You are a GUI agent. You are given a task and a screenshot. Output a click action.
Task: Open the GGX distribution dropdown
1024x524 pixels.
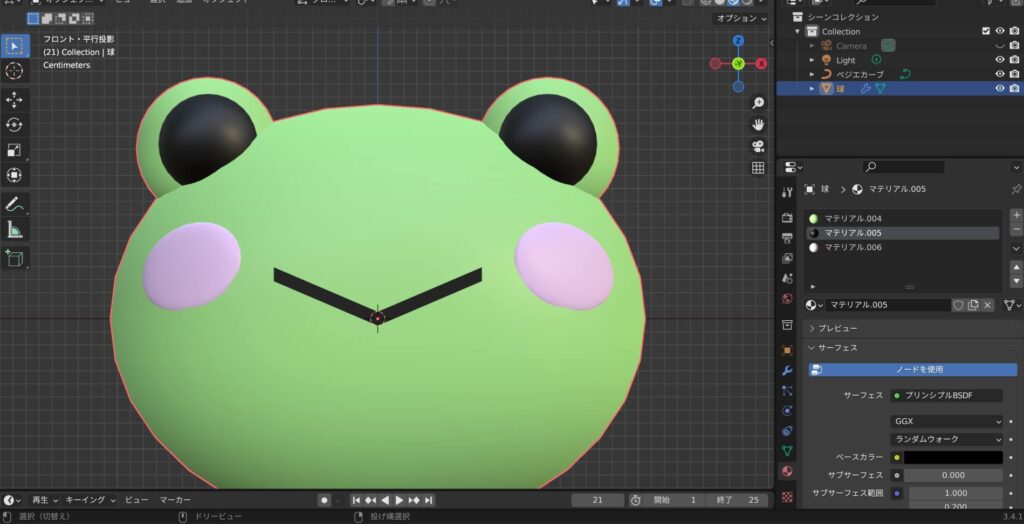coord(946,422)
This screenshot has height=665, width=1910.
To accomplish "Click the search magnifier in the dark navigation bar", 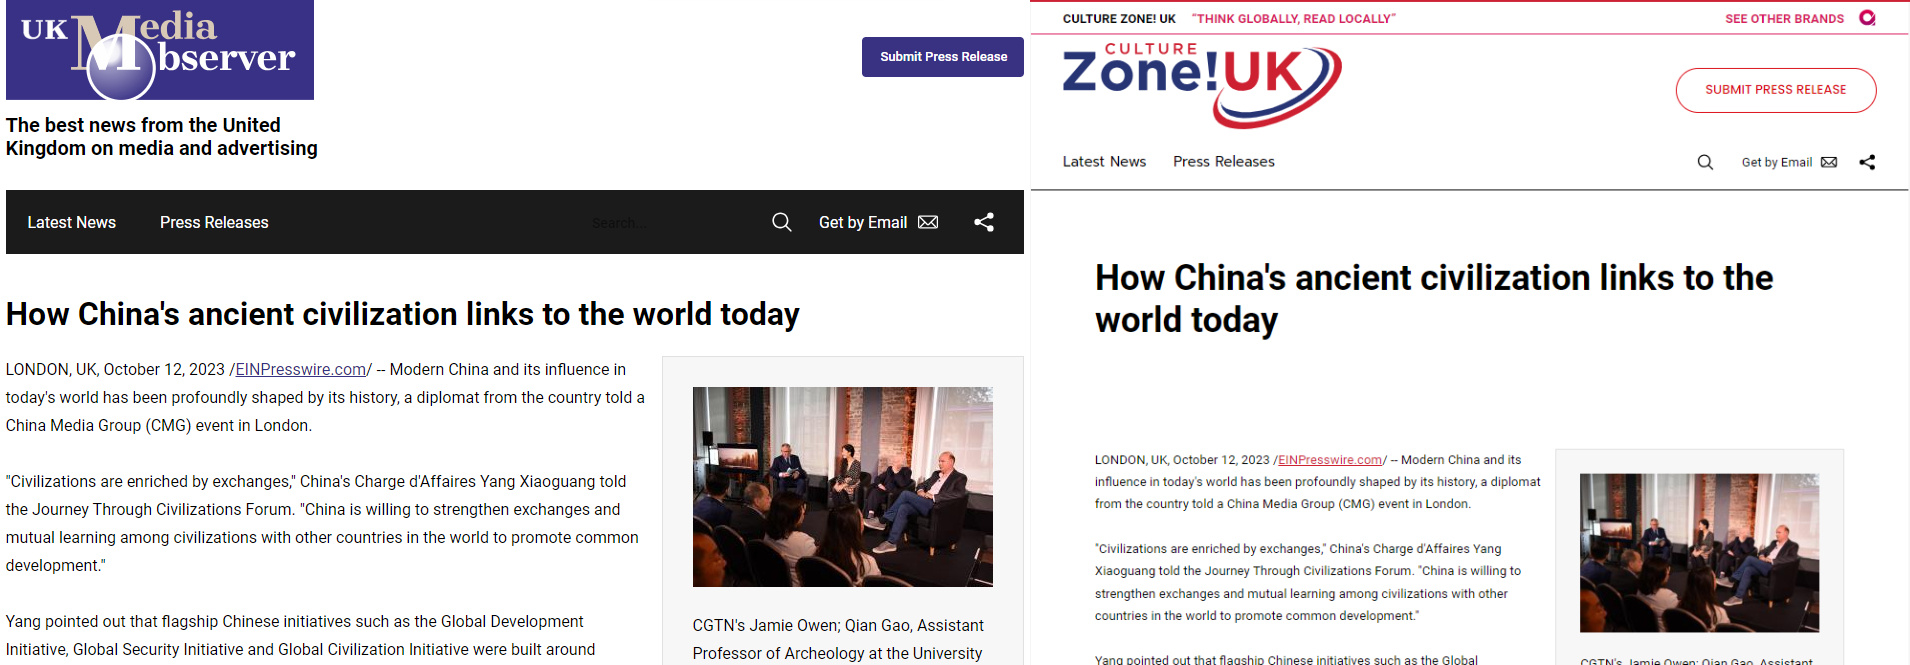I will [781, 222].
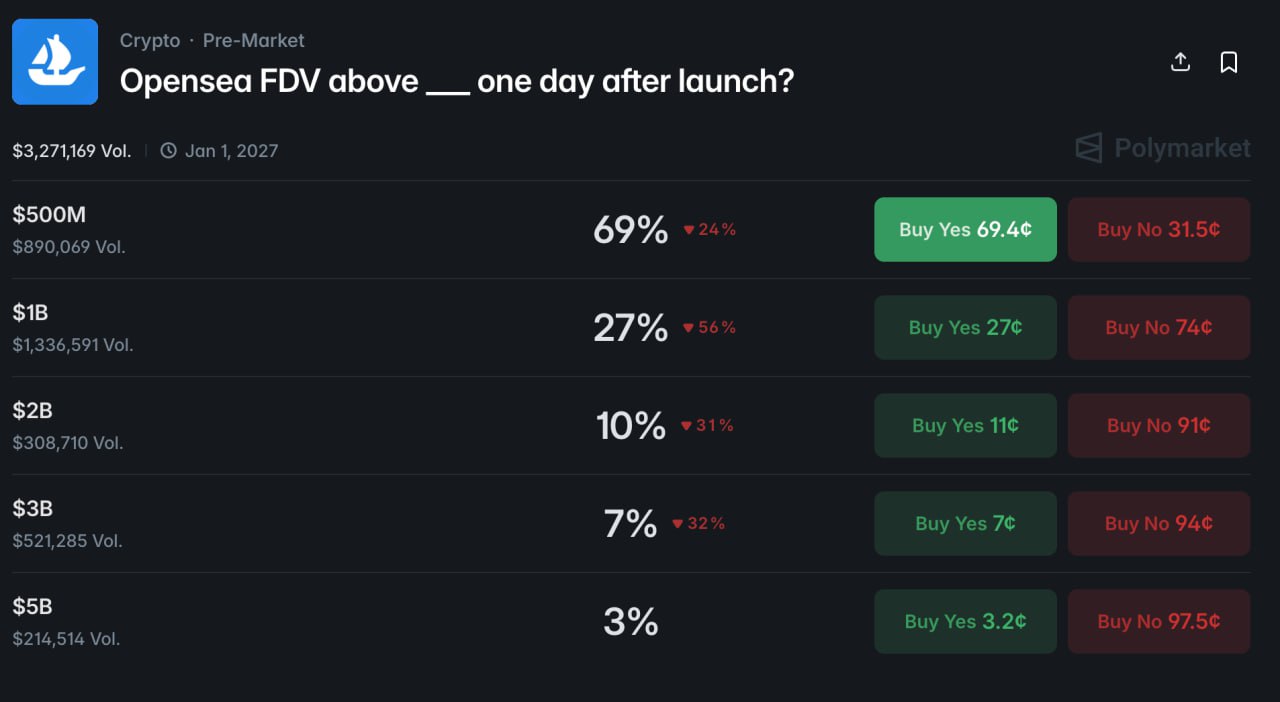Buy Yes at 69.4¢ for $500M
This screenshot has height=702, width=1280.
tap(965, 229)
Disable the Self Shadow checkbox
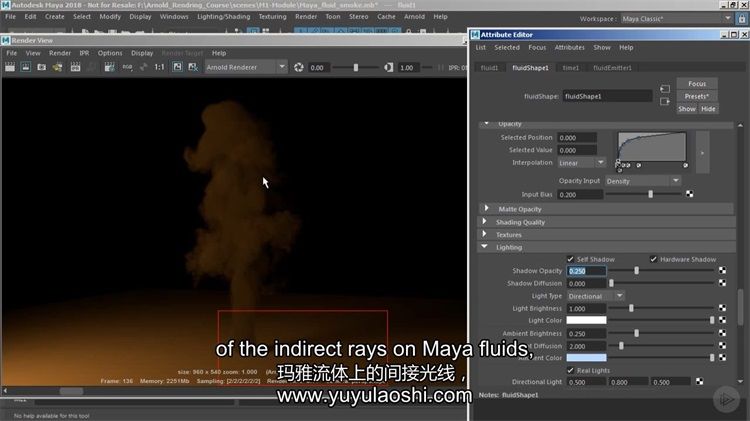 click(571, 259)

═══

■ **WHAT THE EXERCISE ASKS**
Exact repeat, pictures omitted: give every line from the top of the records down to and including the line with "This screenshot has height=665, width=1910.".

■ **RESPONSE BELOW**
You are a GUI agent. You are given a task and a screenshot. Output a click action.
Task: Open the GGX distribution dropdown
1024x524 pixels.
coord(946,422)
This screenshot has height=665, width=1910.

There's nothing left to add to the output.